Oaxaca is all colour and art and history. As usual, I opted for a bike tour to scope out the city. While the one in Mexico City focused on food, the one here was all about street art. It was so insightful and fascinating. You can read about it here. Everything is art in this city – even the security bars on windows and doors. The architecture is amazing and human in scope as buildings are limited to a maximum of 3 stories, a precaution linked to the area’s intense seismic activity (300 small quakes a day!).

Our guide didn’t just provide information about the street art. He told us about the city’s unique governing system where neighbourhood committees approved such things as the colour of the buildings and the city itself runs on the traditional system of ‘usos y costumbres’ (indigenous customary law) for local self-governance. He also pointed out that Oaxaca has a special place in the Día de Muertos (Day of the Dead) celebrations as it is considered the place closest to the entry point to the Aztec underworld of Mictlán, a realm ruled by the gods of the dead.

The In-Betweens

On the road between Mexico City & Oaxaca

So much for my visions of beaches and deserts! This section of the North American Epic featured some absolutely stunning, and challenging, mountain roads.

One of the most rewarding aspects of taking part in a TDA adventure is that in between the major touristic sites like Mexico City and Oaxaca, you get to stay in towns that are way, way, way off the beaten track. This allows you to experience rural areas that have their own attraction, a colourful, alive, and unvarnished look at the local people. We stayed in small towns like Ixcaquixtla, El Camaron Yautepec and San Pedro Tapanatepec.

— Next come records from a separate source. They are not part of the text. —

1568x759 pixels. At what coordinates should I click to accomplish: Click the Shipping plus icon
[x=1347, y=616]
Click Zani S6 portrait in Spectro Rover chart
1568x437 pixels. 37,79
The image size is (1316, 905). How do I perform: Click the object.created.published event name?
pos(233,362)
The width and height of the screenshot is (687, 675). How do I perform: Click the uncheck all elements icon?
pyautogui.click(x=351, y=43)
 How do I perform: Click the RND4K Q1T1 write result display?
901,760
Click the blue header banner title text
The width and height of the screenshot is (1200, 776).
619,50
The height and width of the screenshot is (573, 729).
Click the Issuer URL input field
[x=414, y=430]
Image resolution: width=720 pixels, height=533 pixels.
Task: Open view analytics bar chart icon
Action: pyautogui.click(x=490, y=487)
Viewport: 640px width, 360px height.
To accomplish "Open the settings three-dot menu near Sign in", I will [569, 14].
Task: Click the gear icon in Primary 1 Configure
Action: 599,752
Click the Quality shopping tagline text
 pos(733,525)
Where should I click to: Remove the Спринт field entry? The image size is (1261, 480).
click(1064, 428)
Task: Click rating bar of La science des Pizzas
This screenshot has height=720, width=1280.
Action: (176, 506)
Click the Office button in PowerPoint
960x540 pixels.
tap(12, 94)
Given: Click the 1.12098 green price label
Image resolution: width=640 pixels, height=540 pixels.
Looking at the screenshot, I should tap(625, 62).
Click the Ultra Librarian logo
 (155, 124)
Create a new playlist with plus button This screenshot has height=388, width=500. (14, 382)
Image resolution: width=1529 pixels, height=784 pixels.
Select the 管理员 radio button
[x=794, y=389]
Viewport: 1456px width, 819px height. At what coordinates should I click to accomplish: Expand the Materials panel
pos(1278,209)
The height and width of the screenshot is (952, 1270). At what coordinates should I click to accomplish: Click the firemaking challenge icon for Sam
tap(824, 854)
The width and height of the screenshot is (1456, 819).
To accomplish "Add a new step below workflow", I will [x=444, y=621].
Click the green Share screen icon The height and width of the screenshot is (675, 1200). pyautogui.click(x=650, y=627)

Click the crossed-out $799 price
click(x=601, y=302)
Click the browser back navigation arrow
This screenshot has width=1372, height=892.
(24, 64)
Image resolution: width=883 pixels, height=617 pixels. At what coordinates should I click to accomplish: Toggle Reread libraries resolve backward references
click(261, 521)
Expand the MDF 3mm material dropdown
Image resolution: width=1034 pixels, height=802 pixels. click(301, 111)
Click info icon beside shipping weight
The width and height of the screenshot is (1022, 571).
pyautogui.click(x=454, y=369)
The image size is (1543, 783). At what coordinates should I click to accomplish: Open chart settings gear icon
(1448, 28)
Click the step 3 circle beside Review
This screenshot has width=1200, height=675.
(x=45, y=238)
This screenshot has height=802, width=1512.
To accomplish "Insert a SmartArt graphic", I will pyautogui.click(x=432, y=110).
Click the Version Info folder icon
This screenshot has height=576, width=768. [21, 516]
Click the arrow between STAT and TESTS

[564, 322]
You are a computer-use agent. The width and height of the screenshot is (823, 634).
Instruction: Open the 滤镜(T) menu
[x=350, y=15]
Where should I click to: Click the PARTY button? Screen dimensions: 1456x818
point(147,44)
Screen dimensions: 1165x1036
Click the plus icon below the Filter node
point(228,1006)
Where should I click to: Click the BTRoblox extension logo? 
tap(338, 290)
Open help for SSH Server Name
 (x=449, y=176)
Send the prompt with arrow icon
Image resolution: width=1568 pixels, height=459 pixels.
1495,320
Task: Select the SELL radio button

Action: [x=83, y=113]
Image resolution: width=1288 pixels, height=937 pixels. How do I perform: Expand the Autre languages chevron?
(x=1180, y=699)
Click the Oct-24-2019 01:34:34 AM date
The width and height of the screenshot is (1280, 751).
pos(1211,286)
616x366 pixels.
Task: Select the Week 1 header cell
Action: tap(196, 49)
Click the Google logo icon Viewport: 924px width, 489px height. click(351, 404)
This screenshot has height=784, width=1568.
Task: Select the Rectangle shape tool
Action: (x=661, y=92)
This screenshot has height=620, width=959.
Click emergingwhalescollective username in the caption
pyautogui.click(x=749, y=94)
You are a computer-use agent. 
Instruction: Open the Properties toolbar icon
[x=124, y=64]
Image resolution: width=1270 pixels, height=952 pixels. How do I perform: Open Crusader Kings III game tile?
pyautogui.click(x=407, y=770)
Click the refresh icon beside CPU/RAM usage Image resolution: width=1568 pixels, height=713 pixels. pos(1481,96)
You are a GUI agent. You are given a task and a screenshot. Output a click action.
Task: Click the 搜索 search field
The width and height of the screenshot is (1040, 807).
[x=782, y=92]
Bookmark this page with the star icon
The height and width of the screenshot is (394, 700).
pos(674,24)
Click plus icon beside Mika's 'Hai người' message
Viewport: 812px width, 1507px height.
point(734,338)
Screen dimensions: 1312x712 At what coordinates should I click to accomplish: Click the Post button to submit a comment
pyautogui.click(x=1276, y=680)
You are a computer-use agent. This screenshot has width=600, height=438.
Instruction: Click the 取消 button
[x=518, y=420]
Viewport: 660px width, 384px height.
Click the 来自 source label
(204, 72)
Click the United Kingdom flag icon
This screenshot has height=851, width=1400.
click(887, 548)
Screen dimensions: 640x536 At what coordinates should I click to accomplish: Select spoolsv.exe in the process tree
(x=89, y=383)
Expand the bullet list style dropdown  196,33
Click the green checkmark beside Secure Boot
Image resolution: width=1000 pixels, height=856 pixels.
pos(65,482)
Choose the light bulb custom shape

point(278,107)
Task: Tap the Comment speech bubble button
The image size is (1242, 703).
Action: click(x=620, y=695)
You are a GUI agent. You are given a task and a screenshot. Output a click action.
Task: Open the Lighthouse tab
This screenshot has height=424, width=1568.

Each night the staff would venture down to the local plaza in these small towns to wander through the lively markets and listen to the local music. And each time, they discovered a lively, friendly, curious, crowd, a community simply going about their lives and enjoying their traditional evening gathering. The ability to interact in this manner is, I think, unique to our tours and something that most riders would rank as an experience to be cherished and honoured.

>>Related Post: The Magic of the Mundane

South of Oaxaca, we largely followed the Mezcal Road. This spirit is a sacred drink in Mexico, not just something to get drunk on, a way to connect with the gods. There were numerous artisanal mezcal factories along the way where you could stop, sample the wares and learn about the numerous ways to distill the spirit from the local agave plants .

Riders also learned that Auto Hotels would probably be better referred to as Love Hotels (!) and that some agave farms are certified as “Bat friendly’ if 25% of the agave is left to flower as food for bats, some of whom migrate all the way from Canada.

We also learned that Aztec bees were bred to lose their stingers and can be found in local kitchens and that the honey has medicinal qualities. The cyclists pedalled past an amazing variety of cacti and past vast fields of mango trees in a region aptly known as ‘La tierra del mango.’

The Mezcal Road eventually descended to the coast and the Isthmus of Tehuantepec where the proximity of the Atlantic and Pacific Oceans creates some unique climactic conditions! Wind farms abounded and the traffic signs were made with holes in them so strong gusts wouldn’t blow them over. Fortunately, this year the riders only had to deal with a crosswind.

What did I learn from my time on tour? Well, as always, I am in awe of the riders who take on the challenge and who are universally so positive and optimistic. I also got to see just how hard our field staff work on these expeditions and how vital they are to each tour’s success. I got to see 2 incredible, historic cities and also was able to experience parts of Mexico that most people will never have a chance to – truly a tale of two cities and the in-betweens.